> SOURCE RECORDS:
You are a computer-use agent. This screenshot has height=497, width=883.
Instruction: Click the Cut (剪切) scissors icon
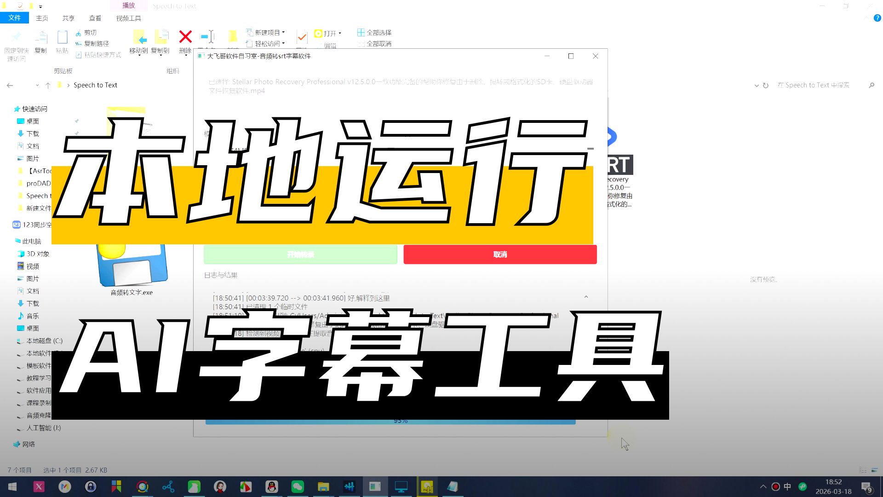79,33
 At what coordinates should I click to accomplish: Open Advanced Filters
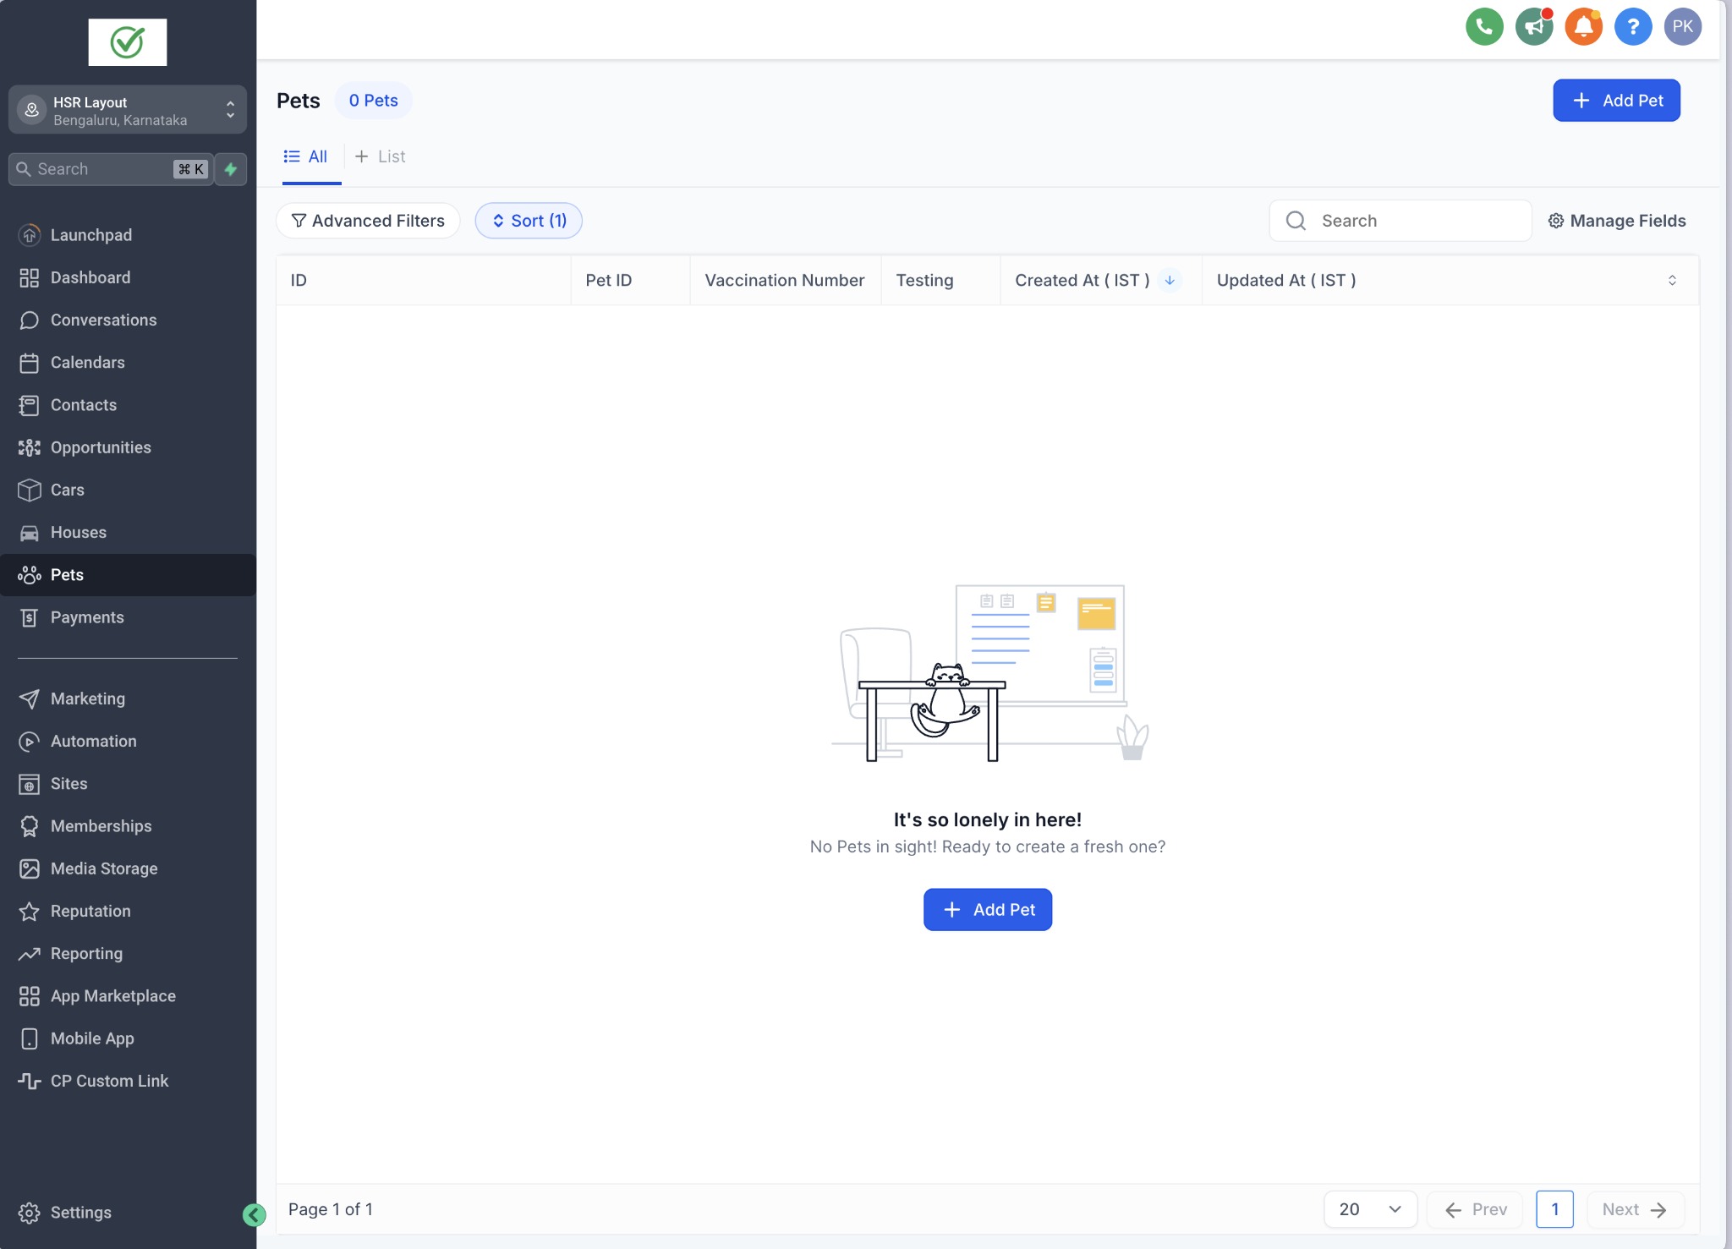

* * *

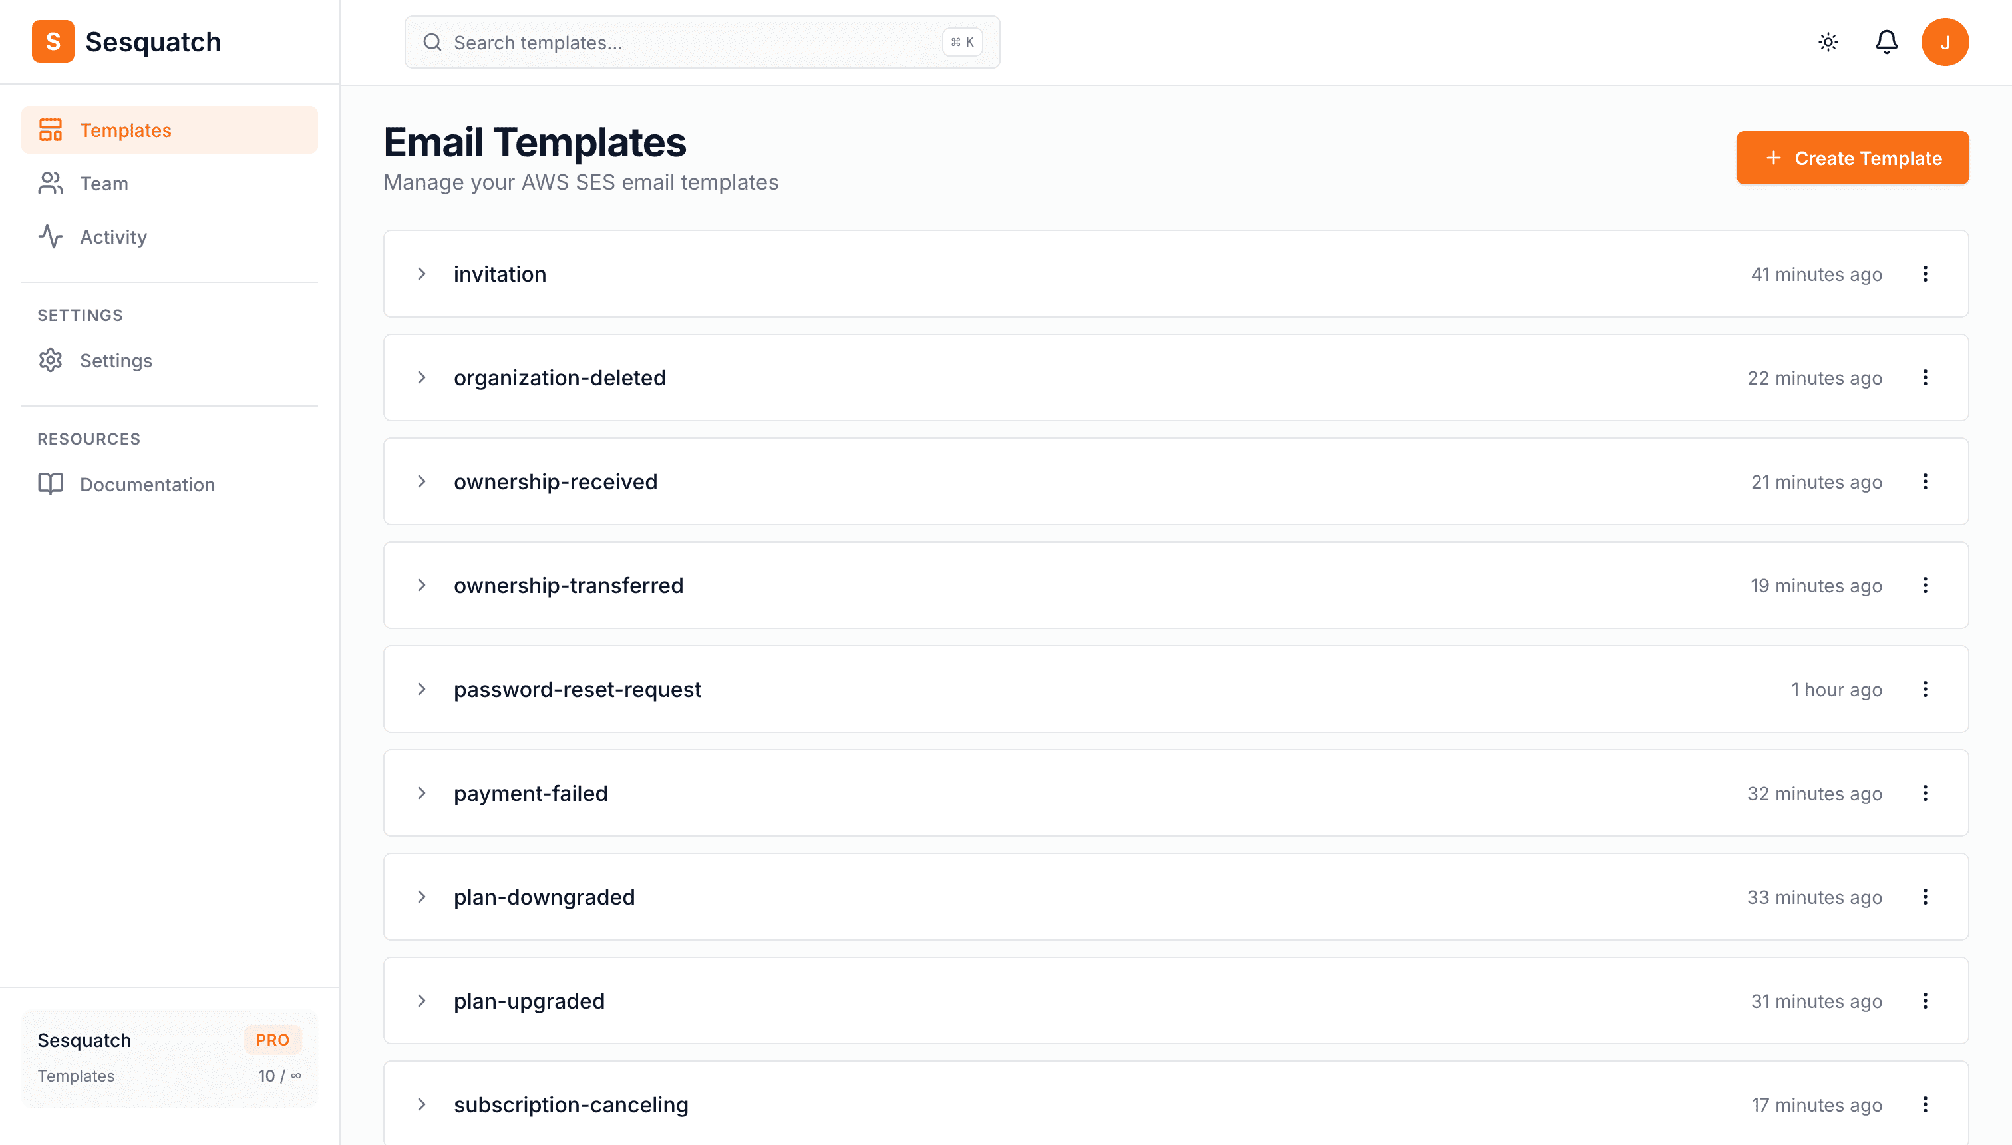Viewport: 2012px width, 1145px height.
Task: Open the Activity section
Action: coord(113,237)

...

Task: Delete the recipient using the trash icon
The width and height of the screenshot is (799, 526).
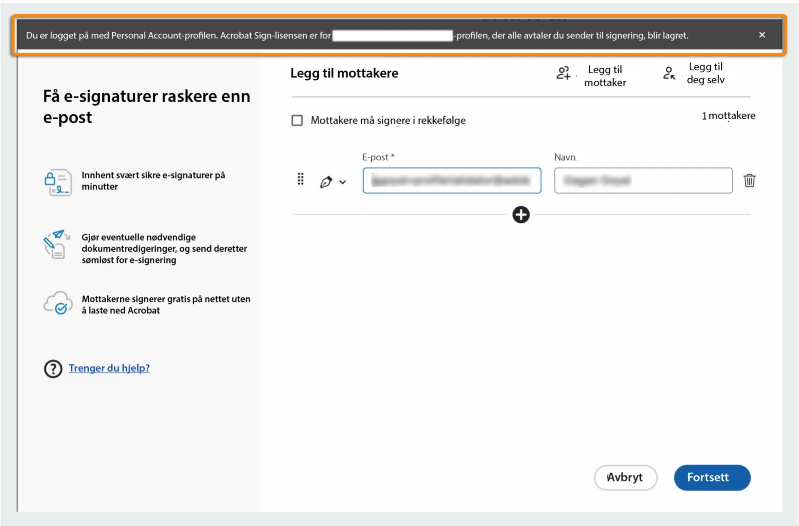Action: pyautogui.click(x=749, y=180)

> YOUR OBJECTIVE: Go back to the lines above and output, exactly as they stand, the ones from the line containing "Instruction: Click the Cut (剪切) scissors icon" to the line containing "At what coordinates". Leave all pictures behind.

> TASK OUTPUT:
Instruction: Click the Cut (剪切) scissors icon
79,33
 At what coordinates should I click to accomplish: Open Advanced Filters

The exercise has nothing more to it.